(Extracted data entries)
......
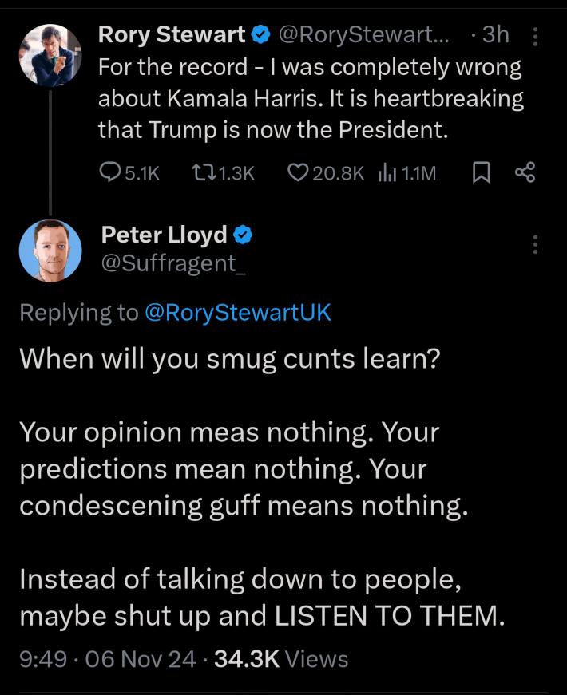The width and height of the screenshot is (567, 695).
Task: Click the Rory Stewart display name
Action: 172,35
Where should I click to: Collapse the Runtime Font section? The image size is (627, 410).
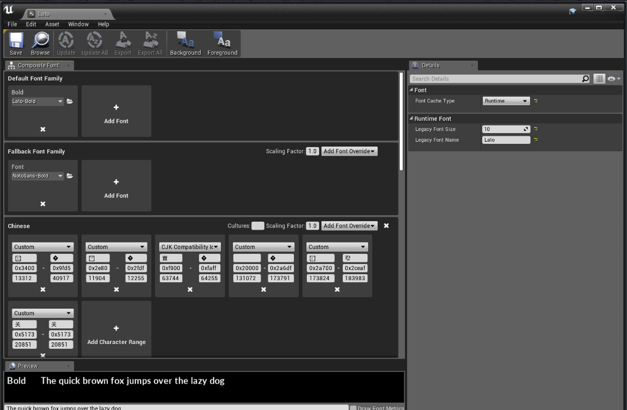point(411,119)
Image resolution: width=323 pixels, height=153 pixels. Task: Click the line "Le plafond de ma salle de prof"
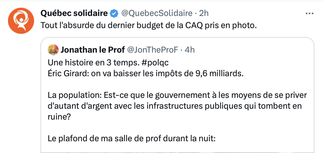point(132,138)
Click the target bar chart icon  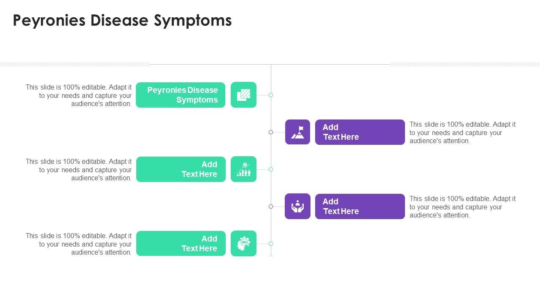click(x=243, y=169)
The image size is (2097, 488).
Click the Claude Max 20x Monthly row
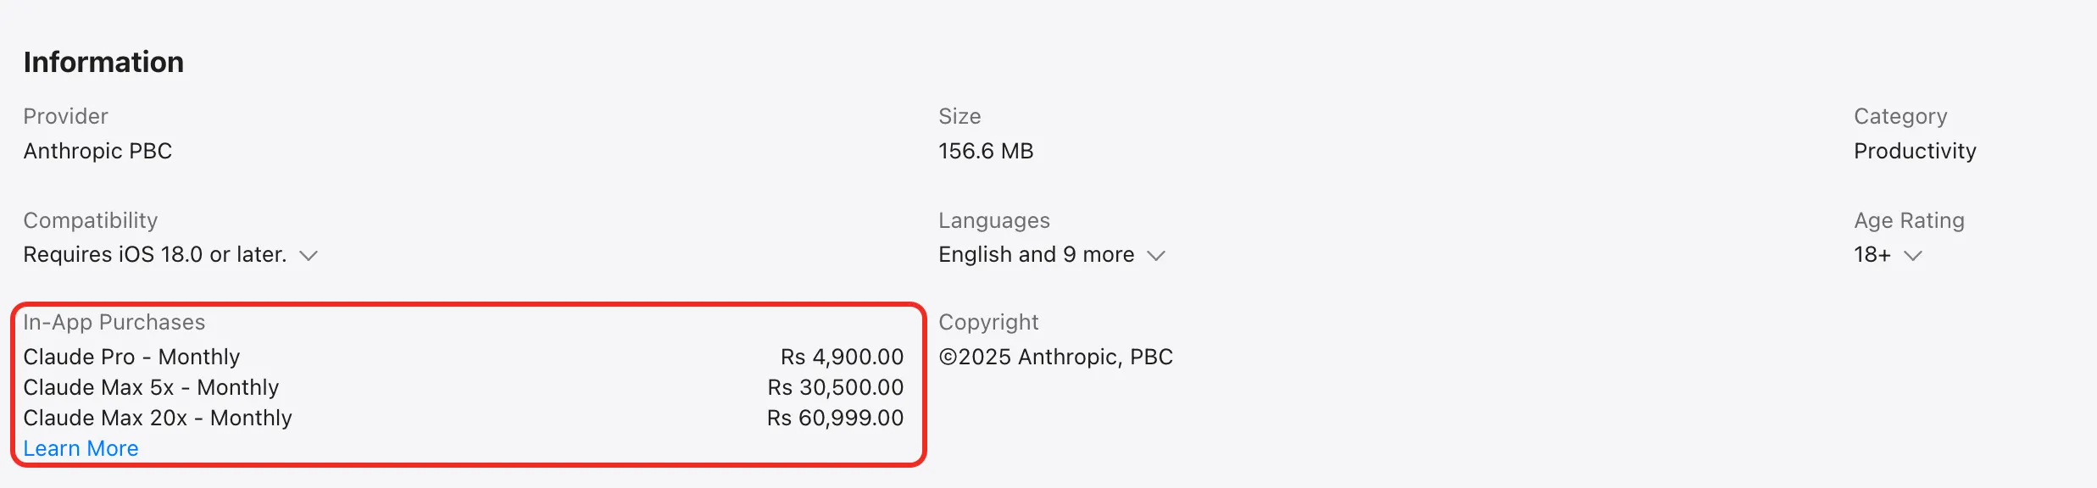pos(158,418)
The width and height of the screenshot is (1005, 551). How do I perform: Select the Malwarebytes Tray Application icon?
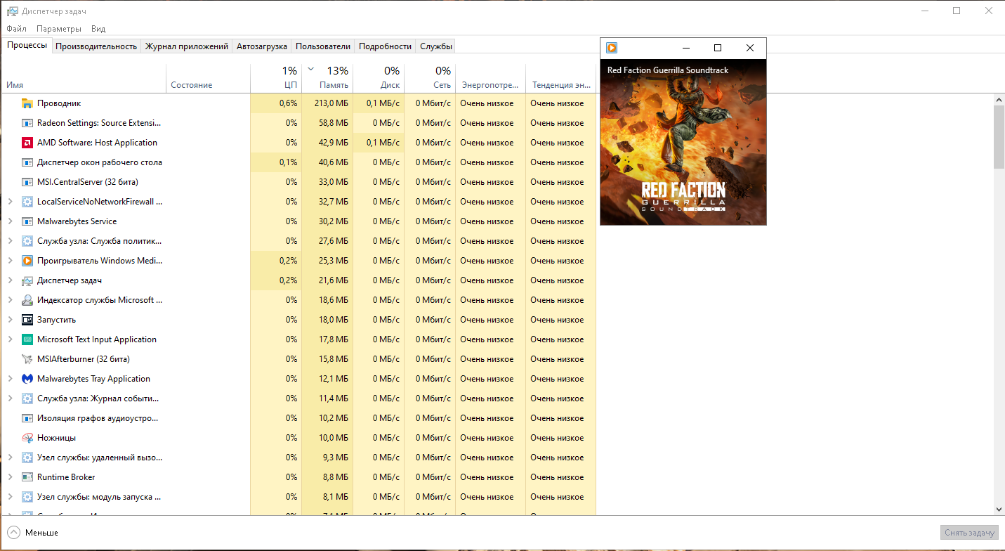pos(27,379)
......
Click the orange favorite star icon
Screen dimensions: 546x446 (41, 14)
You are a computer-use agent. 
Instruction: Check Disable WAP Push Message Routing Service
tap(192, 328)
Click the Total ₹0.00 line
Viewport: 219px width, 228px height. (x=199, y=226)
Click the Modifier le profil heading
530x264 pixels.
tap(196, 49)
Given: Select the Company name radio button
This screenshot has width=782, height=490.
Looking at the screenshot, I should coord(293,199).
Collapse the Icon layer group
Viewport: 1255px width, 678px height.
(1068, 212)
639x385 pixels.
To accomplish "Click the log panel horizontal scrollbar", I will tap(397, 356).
......
◆ Assigned task ◆
Using the data above, extract exactly the lines from the one that holds "Given: Select the Company name radio button" to the one that holds "639x385 pixels.", both ends included, and no others.

◆ Task result ◆
Given: Select the Company name radio button
This screenshot has width=782, height=490.
Looking at the screenshot, I should coord(293,199).
Collapse the Icon layer group
Viewport: 1255px width, 678px height.
(1068, 212)
639x385 pixels.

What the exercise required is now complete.